New York, l’era Mamdani: giuramento “sotto terra” e sfida al trumpismo
L’era Mamdani a New York: giuramento “sotto terra” e sfida al trumpismo
Dal metrò fantasma a City Hall: il nuovo sindaco promette una città più accessibile (e più politica).

A New York l’anno nuovo non inizierà con i soliti fuochi d’artificio. O meglio: ci saranno anche quelli, ma l’immagine destinata a rimbalzare ovunque è un’altra. Zohran Mamdani, 34 anni, democratic socialist, primo sindaco musulmano della storia cittadina (e tra i più giovani da un secolo), ha scelto un avvio di mandato che è già racconto: un giuramento “di servizio” in un luogo simbolico e un secondo, pubblico, in piena luce, davanti alla città.

Il doppio giuramento: prima sotto City Hall, poi in piazza

La sequenza è studiata al millimetro. Poco prima della mezzanotte tra il 31 dicembre e il 1° gennaio, Mamdani presterà giuramento in forma privata nell’abbandonata Old City Hall subway station, la stazione storica chiusa al pubblico da decenni e rimasta come capsula del tempo sotto il parco di City Hall. A officiare l’atto sarà la procuratrice generale dello Stato di New York, Letitia James.

Poi, il “bis” in grande stile: cerimonia ufficiale all’aperto e discorso alla città. A prestare nuovamente il giuramento sarà Bernie Sanders, per Mamdani un riferimento politico dichiarato. Lo stesso Sanders ha presentato la vittoria del nuovo sindaco come un segnale più ampio della sola New York: “[…] la forza di un movimento della classe lavoratrice […] il futuro appartiene alle persone, non alla classe dei miliardari”.

E siccome New York è New York, la politica si mescola con l’evento: è prevista una festa di inaugurazione lungo il “Canyon of Heroes”, con accesso su registrazione e schermi per seguire la cerimonia anche da fuori. L’idea è chiara: trasformare l’insediamento in una prova generale di “città in movimento”, non in una liturgia da pochi addetti ai lavori.

Il messaggio del metrò: la città come infrastruttura, non come slogan

La scelta della stazione “fantasma” non è una stravaganza da social. È una dichiarazione di metodo. Mamdani ha collegato quel luogo alla New York che costruiva “grande” per cambiare la vita dei lavoratori. In una frase, il senso della sua narrazione sta tutto qui: riportare l’ambizione pubblica al centro. Nelle parole attribuite al sindaco eletto, l’obiettivo è traghettare la città in “una nuova era di opportunità”, senza trattare il passato come un museo e il presente come una rassegna di emergenze.

L’agenda: affitti, spesa, trasporti e un’idea diversa di sicurezza

La campagna di Mamdani è stata costruita su un mantra semplice: New York è diventata troppo cara. E la sua piattaforma, messa nero su bianco dal team, punta su quattro assi: congelamento degli affitti, più case accessibili, stretta sui proprietari scorretti e tutela dei piccoli proprietari; poi una scommessa che fa discutere anche prima di nascere: negozi di alimentari a gestione cittadina per calmierare i prezzi; quindi bus più rapidi e gratuiti; e infine un capitolo sulla sicurezza con un’impostazione diversa, che include l’idea di un “Department of Community Safety”.
—————
Da fare: Elenca tutte le persone citate per nome nel testo sul nuovo sindaco di New York. I dati non hanno alcun ruolo in questo lavoro.

Materiale raccolto:
—————
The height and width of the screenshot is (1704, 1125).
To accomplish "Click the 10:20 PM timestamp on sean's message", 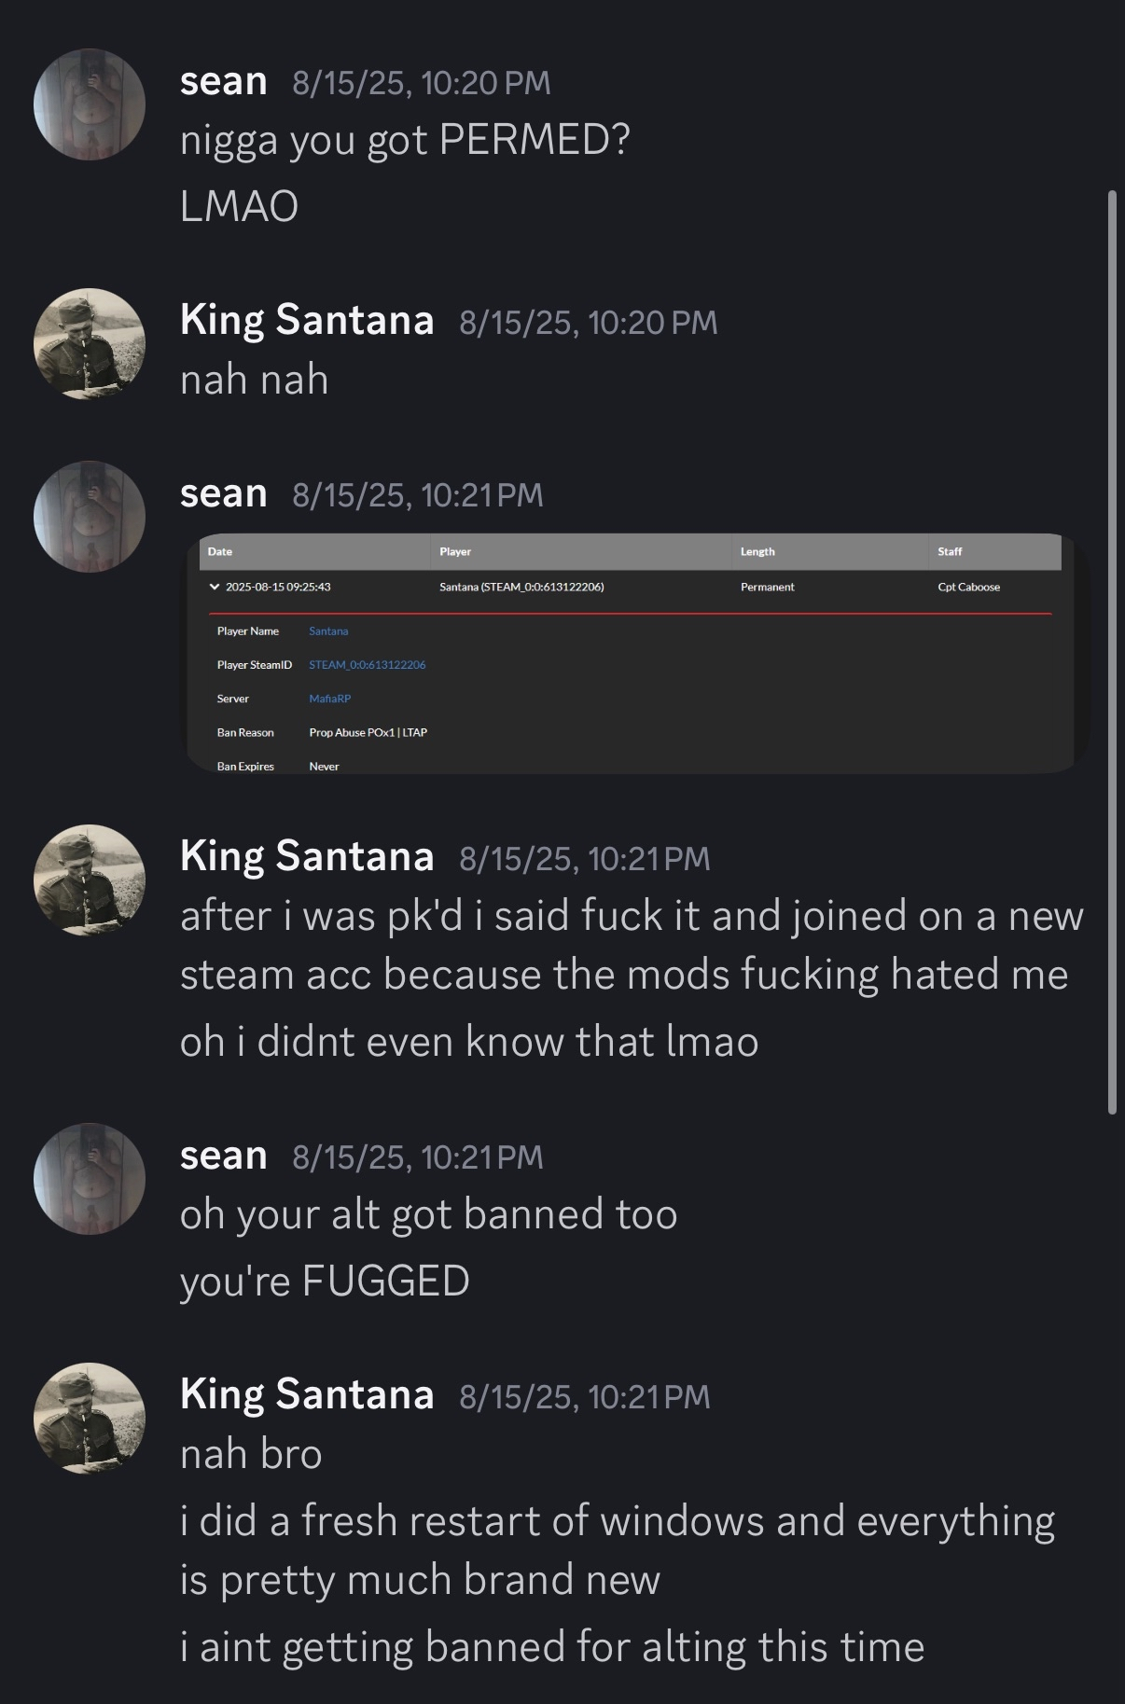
—————
Soluzione: Zohran Mamdani, Letitia James, Bernie Sanders